Recharging for Ministry: Students Bring Energy to Church in Decline
Opening up an old sexton house* for college student housing has utterly transformed life at Second Reformed Church in New Brunswick, New Jersey.
The move paired the church's abundance of facilities with two things it needed: people and energy.
"They had the desire to reach out, but they didn't have the energy or the people to do it," says pastor Doug Shepler. The congregation is aging, with 45 to 50 people at worship on Sundays. "They were on the typical path of 'Should we close up shop?' We had facilities but not enough people, so when we put the facilities together with students to do the work, it just ignited."
How it works
Seven students from Rutgers University--whose campus surrounds the church--and from Middlesex Community College live in Second Reformed's Trinity House. (Trinity House is also home to Rutgers Protestant Campus Ministry.) The church charges them rent, but residents earn $10 toward their rent for each hour of service to the congregation. Even with the area's high rent prices, this makes costs more affordable than what the university charges.
"They're involved in staffing the three major new ministries that have been born over the past three years: a temporary winter men's shelter, a once-a-quarter family shelter that we host in the building, and the food pantry store that is open three nights a week," Shepler says. "They basically staff the overnight hours and the late hours, because that's when they're awake." The students also help with Second Reformed's youth ministry, do cleaning and maintenance, and open or lock up the church buildings as needed. They also plan to launch a thrift shop this fall in the church's old furnace room as well as an art gallery/coffee house and weekly movie nights, since there are no theaters close by.

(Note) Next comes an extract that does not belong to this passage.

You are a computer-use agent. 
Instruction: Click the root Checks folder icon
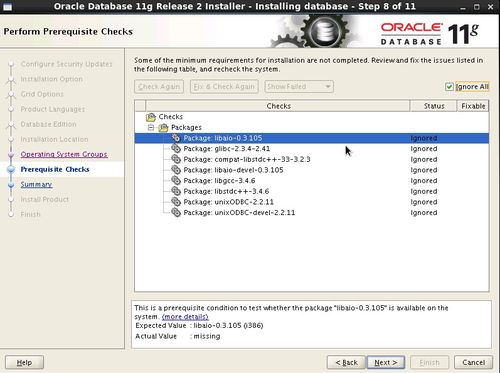151,117
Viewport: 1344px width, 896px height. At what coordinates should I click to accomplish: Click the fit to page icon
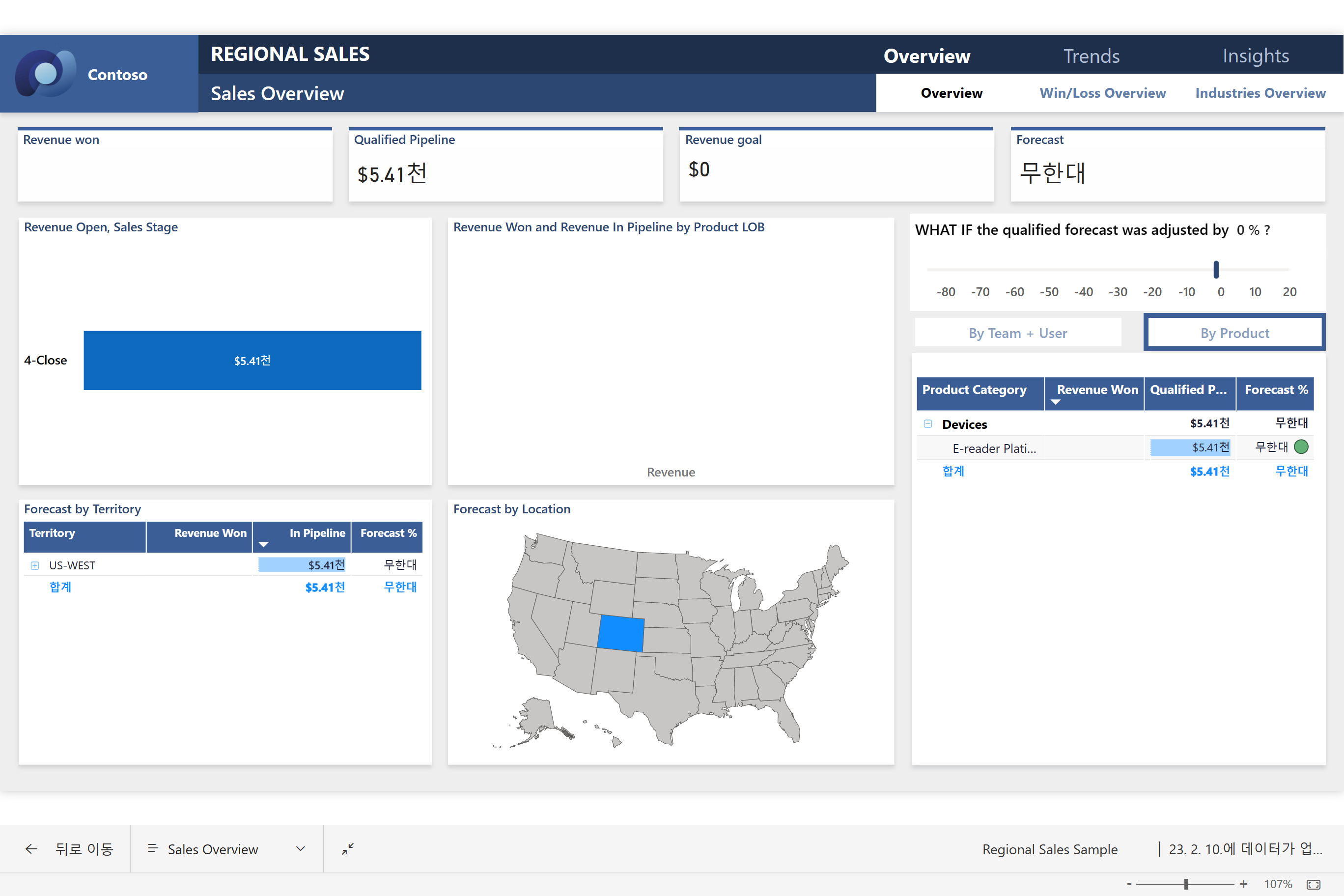[1313, 884]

Bringing about revitalization
Putting the students and facilities together, Shepler says, "helped our folks to become much more excited about being here and wanting to be part of the congregation. They really are beginning to have a sense of pride in that they're contributing to the community again.
"I think it means a lot to them. I have 80-year-old women making meals for the family shelter, and literally being thrilled that they can do something called ministry."

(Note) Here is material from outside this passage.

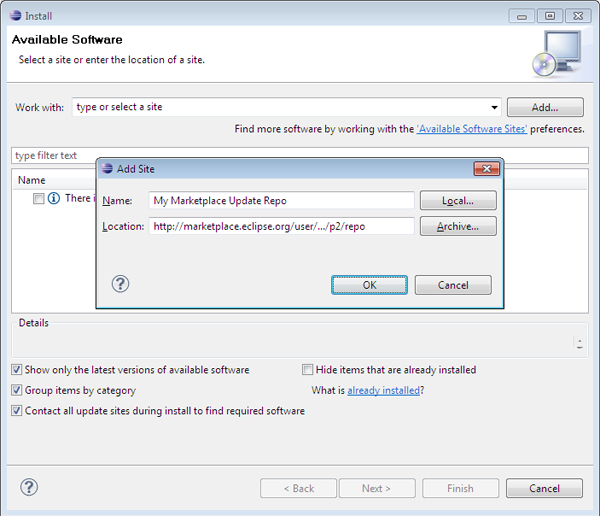Click the help icon at Install window bottom

(x=30, y=488)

Shepler says many in the congregation treat the college students as if they were grandchildren. "They take them under their wing, they dote on them, they go to coffee hour together, and of course the college kids love it.
A new understanding of church
"The congregation always saw church as what they came to on Sunday morning instead of what they were reaching out and doing in the community. Now Sunday morning's just a small piece of what their church life is all about." Shepler says these days, there's something going on at the church every day of the week--everything from volleyball to the food pantry. On Sunday, four congregations meet in the facility.
The church is no longer thinking about shutting down, he adds. "Right now our numbers are not growing, but you could not find a more alive small congregation in central New Jersey."